Investment of time and energy to successfully communicate with your team members and team leaders always pays rewarding benefits! These rewards are far reaching and mutually beneficial. The goals of your team and your personal goals can be reached through effective communication to prevent crisis situations, save time and effort, enrich relationships, and increase your effectiveness. To maximize your success as a team and your success as a team member, follow these steps to facilitate good communication:
Focus on the goal. Put all your attention on your goal and your specific responsibilities for doing what it takes to accomplish it. Keeping your attention, and your communication, focused on the goal minimizes distractions. Nonetheless, some distractions may develop. The more quickly you can see distractions for what they are, the more quickly you and your teammates are able to push them aside and move on with actions that help you progress toward your goal. When you and your teammates encourage each other to focus on the goal of your team, outside and inside distractions are greatly minimized. When communicating with team members, talk about the goal and the steps required to reach the goal, not the obstacles; talk about solutions, not problems. Focusing on the goal in all your discussions is the first step toward using everyone’s skills and abilities to reach the team goal.

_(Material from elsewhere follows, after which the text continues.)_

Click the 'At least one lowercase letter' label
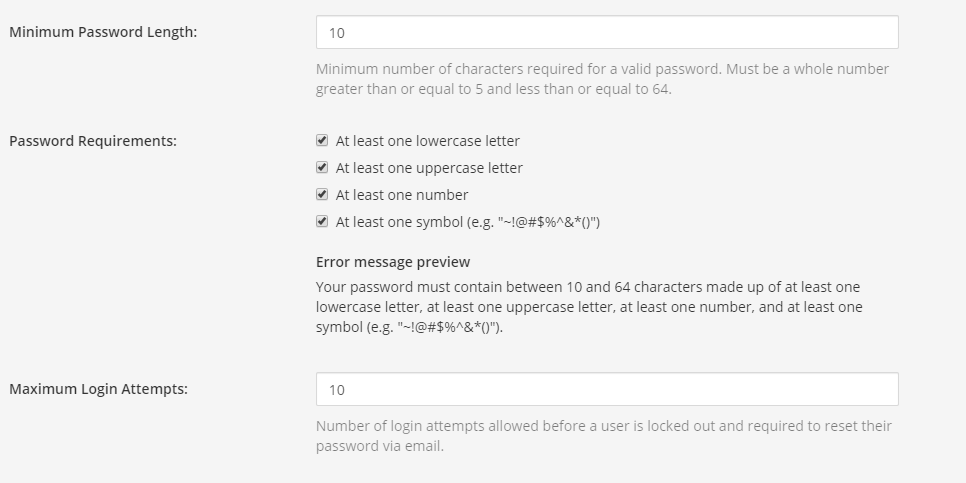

Make communication a top priority. To improve in any area of life, you must move from mere talking and wishful thinking to setting goals and taking action. This is especially true for enhancing your communication ability. Setting goals for improving your communication abilities often involves developing or strengthening certain intangible personality characteristics like empathy and understanding. Setting specific action steps for these kinds of intangible goals is challenging, but possible. When learning empathy, for instance, you can develop creative action steps for integrating this characteristic in your personality. Begin by improving your listening skills — a very important skill for becoming an effective team member, or for that matter for becoming more successful in any endeavor. Another step would be to concentrate on learning to ask open-ended questions. Develop a greater understanding of the communication strengths you already possess, find opportunities for improving these strengths, and put them to good use. Stay focused on the goal of the team and your personal responsibilities for reaching that goal. Also choose the method of communication that is most appropriate for the message you want to send or for information you are requesting. Consider face-to-face conversations, e-mail, the telephone, conference calls, or fax.
Handle conflict right away. Whenever people come together as a group, it is only natural to have different points of view and differing opinions. Instead of letting these differences build into disagreements or barriers to progress, use them as stepping stones toward clearer communication, an improved way of reaching the goal, and more effective teamwork. The most effective approach is to identify the problem and talk through it to come up with viable and mutually agreeable solutions. To resolve conflict constructively, follow these guidelines: • Focus on the problem, not people or personalities. • Be sure to study and examine the situation from every angle. • Consider all the best suggestions for dealing with the issue. • Actively give and receive feedback. • Treat others as you would like to be treated as you work through the conflict.
Seek to understand the other person. “The greatest human need is to be understood and appreciated,” according to William James, who is considered the founder of modern psychology. As a responsible team member, your job is to do your utmost to understand what other people are saying and what they mean. When you do that with them, they will tend to do it for you. The result is mutual understanding, a good basis for making progress toward the team’s goal. Understanding what someone is saying does not necessarily mean that you agree with what that person says. The feeling of mutual understanding is possible even when two sides have different answers to the same problem. Listening is an important skill closely aligned to willingness to learn. Those who believe they already know everything of importance are functionally unable to listen. When you listen and seek to understand the other person, you may discover a new appreciation for what this person has to offer to the team.
Inspect what you expect. If you review and evaluate the work as it progresses, whether it is your work or the work of someone else on the team, you will know almost instantly if you are on track or if some adjustments need to be made to improve the performance. Clearly it is much easier, less expensive, and less time consuming to fix things when they are slightly cracked than waiting until they explode into a full-blown catastrophe.